Notice how soon you say something to yourself like “That’s so silly” or “I don’t even know why I think that can happen” when you think about your own dreams.

Or as harsh, how soon your trusted family or friend says the same to you when you trust them with your dream? Maybe it’s an idea for a business or an artistic creation? And the answer is “If it was a good idea, someone would have done it already.” Or maybe it’s a dream of what you want to become and you hear “Work on something more realistic.”

Let’s break down the life of a dream so you understand this.

Dreams are not made in the mind, they are conceived in our hearts. They are sacred whispers of what we hope can happen in our lives.

They travel to our minds where these whispers become words and thoughts. We spend our days imagining our lives with these dreams in place.

And then if we are brave enough, they travel to our mouths where they get packaged into words so that we can put them out into the universe. That’s the big day, when they are fully born-when we announce them to the world and share our most cherished thoughts.

And just as on any birth day, celebrations and congratulations are in order. You have shared your dream with the world.

And now the world’s job is to trust your dream. But you need to trust it first.

ANYTHING can happen, why should your dreams be any different?

I once heard an interview with Sarah Blakely, the SPANX CEO and first female billionaire in this country, who when sharing the story of her dream, said that she shared it with no one, not her mother, no one. Because they would have squashed it and she wanted to work on it until it became a reality. I think she was brave too. Because she trusted herself enough to hold on to that dream and not squash it herself.
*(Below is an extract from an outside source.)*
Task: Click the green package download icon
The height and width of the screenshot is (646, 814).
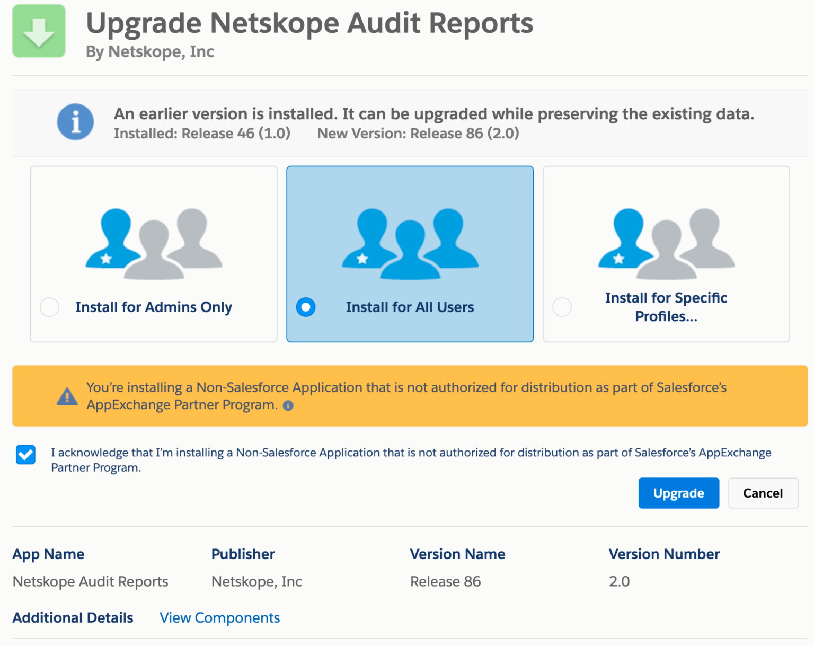Action: pyautogui.click(x=39, y=31)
She practiced the challenging task of believing in herself first. And her lesson is two-fold. What she is saying is unless you can fully believe it, don’t announce it into the world where it can get decimated before you have a chance to fully live with it.

Dreams bring joy. There is no need to squash or reject them-subtly or overtly-before they even have a chance to live, breathe and run free.

How many times do you squash your own dream or someone else’s by dismissing it, by downplaying its importance right away? Often it’s a subtle dismissal or denial but even the most subtle rejection rings loudly in the recesses of our hearts.

Think about it. If you don’t let a dream breathe and get bigger, how will you? Dreams are just the whispers of our heart and when we bring them out into the universe into words, they are sacred whispers now shared with others.

Think about when you hear a child tell you their dreams and see their eyes light up. No matter how supposedly nonsensical that dream is, listen with as bright eyes and an open heart. They are trusting you with their most joyous whispers.

I thought this week I could give an example of a recent dream realized for my youngest child as an example. Her dream was to see the Eiffel Tower in Paris. For whatever reason, she has been talking and dreaming of it for so so long.

Now before I tell you more about the coming to life of this dream, it’s important to play out how this could have gone.

My daughter could have told me her dream was to see the Eiffel Tower and I could have said:
”Why is that such a big deal to you?”


“I’ve seen it, it’s not really as great as you think.”

You could imagine how in many scenarios, this could have been the gut response. Not out of mal-intent but just a reflexive response. But notice how this is much more than just a conversation with a young girl. It’s a holding of her dreams.

So what if I don’t think it’s such a big deal? So what If I thought it was overrated when I saw it myself?

This was HER dream and after voicing it to me, my job was to hold it in sacred space. She trusted me with it. She blew it in a whisper out of her heart and into the world and my job was to honor that. For many years, I just listened to her dream, not knowing where it was born but knowing it lived strongly within her.

So this summer, my daughter got her dream. Our family took a long held dream trip to Tanzania this summer (more on that dream realized in another blog!) and on the way we made a stop in Paris.

And our ONLY goal in Paris as far as sights were concerned (because we always have food goals!) was seeing the Eiffel Tower. And realizing her dream.

And she was SO happy. It was even greater than she had imagined.

And you want to know something even more amazing? Because I held her dream as sacred, my experience seeing the Eiffel Tower both in the day and night was MAGNIFICENT! I felt like I had never seen any manmade structure so beautiful, so enchanting, so magical. I told my husband I had not remembered it as such but I think the difference this time was I was holding it as a sacred destination.

Letting her dream live strong allowed me to also have joy in the experience.

Don’t squash your dreams. Don’t bury your whispers. Let them breathe, live and grow.